🔲 Boolean Logic¶

The foundation of digital circuits and programming conditions

What You'll Learn¶

Logic gates: AND, OR, NOT, and more
Truth tables
Boolean algebra and De Morgan's Laws
How boolean logic powers programming

What is Boolean Logic?¶

Boolean logic is a branch of algebra that deals with true and false values (1 and 0).

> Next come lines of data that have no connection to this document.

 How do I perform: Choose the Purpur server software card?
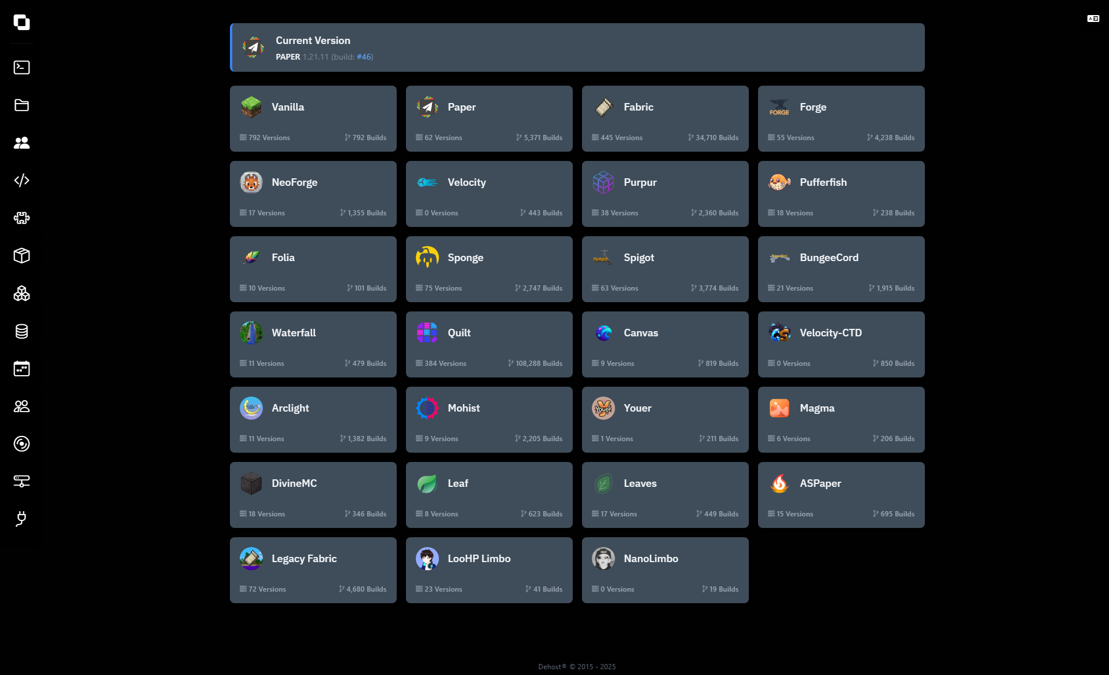tap(665, 194)
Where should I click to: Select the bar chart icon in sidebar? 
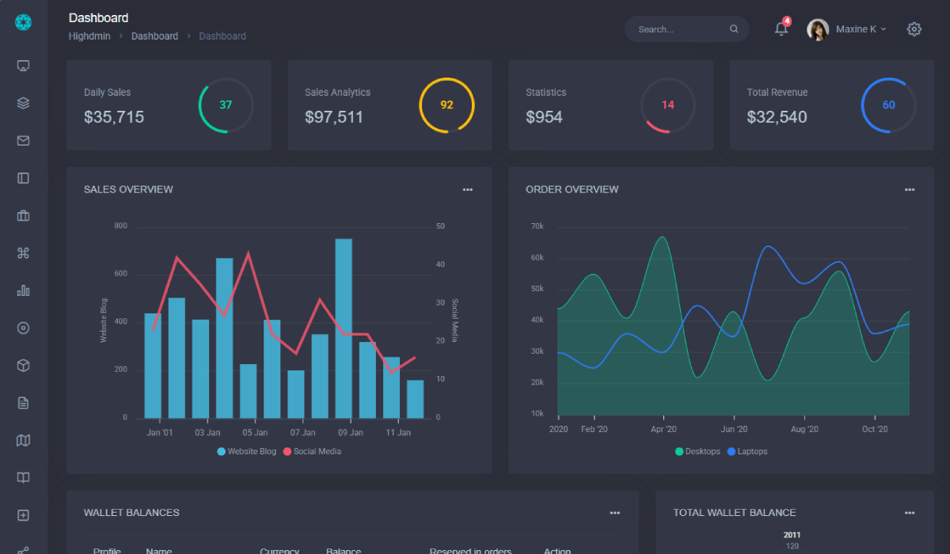(23, 290)
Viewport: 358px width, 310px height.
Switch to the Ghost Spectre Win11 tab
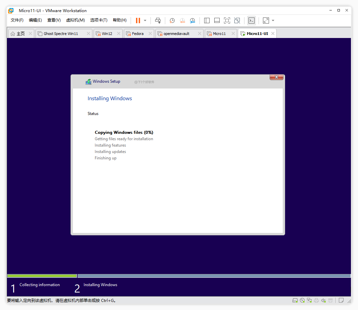pyautogui.click(x=60, y=34)
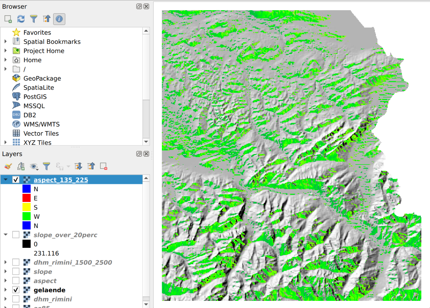The height and width of the screenshot is (308, 430).
Task: Remove selected layer via Layers toolbar icon
Action: click(103, 166)
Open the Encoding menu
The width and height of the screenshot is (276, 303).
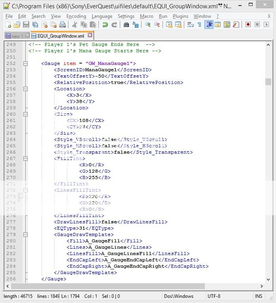76,16
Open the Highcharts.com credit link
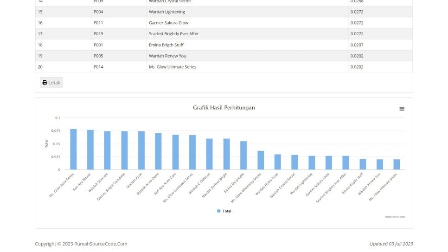 (395, 217)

It was invented by George Boole in the 1800s and is the foundation of: - Computer circuits - Programming conditions (if statements) - Database queries - Search engines

Think of boolean logic as the "decision-making" system of computers.

The Three Basic Gates¶

AND Gate¶

Output is TRUE only if ALL inputs are TRUE.

A ──┐
    ├─── Output
B ──┘

A	B	A AND B
0	0	0
0	1	0
1	0	0
1	1	1

Real-world: A car that needs both a key AND the brake pressed to start.

OR Gate¶

Output is TRUE if ANY input is TRUE.

A ──┐
    ├─── Output
B ──┘

A	B	A OR B
0	0	0
0	1	1
1	0	1
1	1	1

Real-world: A light switch that can be turned on from upstairs OR downstairs.

NOT Gate (Inverter)¶

Output is the OPPOSITE of the input.

A ──[NOT]─── Output

A	NOT A
0	1
1	0

Real-world: A light that turns on when it gets DARK (NOT light).

More Logic Gates¶

NAND (NOT AND)¶

Output is FALSE only when ALL inputs are TRUE.

A	B	A NAND B
0	0	1
0	1	1
1	0	1
1	1	0

Fun fact: NAND gates are "universal" - you can build ANY other gate using only NANDs!

NOR (NOT OR)¶

Output is TRUE only when ALL inputs are FALSE.

A	B	A NOR B
0	0	1
0	1	0
1	0	0
1	1	0

XOR (Exclusive OR)¶

Output is TRUE when inputs are DIFFERENT.

A	B	A XOR B
0	0	0
0	1	1
1	0	1
1	1	0

Real-world: A light that toggles when either switch is flipped.

XNOR (Exclusive NOR)¶

Output is TRUE when inputs are the SAME.

A	B	A XNOR B
0	0	1
0	1	0
1	0	0
1	1	1

Logic Gate Reference¶

Gate	Symbol	Python	Description
AND	∧	`and`	True if both are true
OR	∨	`or`	True if either is true
NOT	¬	`not`	Inverts the value
NAND	↑	`not (a and b)`	Not AND
NOR	↓	`not (a or b)`	Not OR
XOR	⊕	`a != b`	True if different
XNOR	⊙	`a == b`	True if same

Boolean Algebra¶

Boolean algebra defines rules for working with boolean values.

Basic Laws¶

Identity Laws:

A AND 1 = A
A OR 0 = A

Null Laws:

A AND 0 = 0
A OR 1 = 1

Idempotent Laws:

A AND A = A
A OR A = A

Complement Laws:

A AND (NOT A) = 0
A OR (NOT A) = 1

Double Negation:

NOT (NOT A) = A

Commutative, Associative, Distributive¶

Commutative:

A AND B = B AND A
A OR B = B OR A

Associative:

(A AND B) AND C = A AND (B AND C)
(A OR B) OR C = A OR (B OR C)

Distributive:

A AND (B OR C) = (A AND B) OR (A AND C)
A OR (B AND C) = (A OR B) AND (A OR C)

De Morgan's Laws¶

De Morgan's Laws are powerful tools for simplifying boolean expressions.

Law 1¶

NOT (A AND B) = (NOT A) OR (NOT B)

In words: "Not (A and B)" means "Not A or Not B"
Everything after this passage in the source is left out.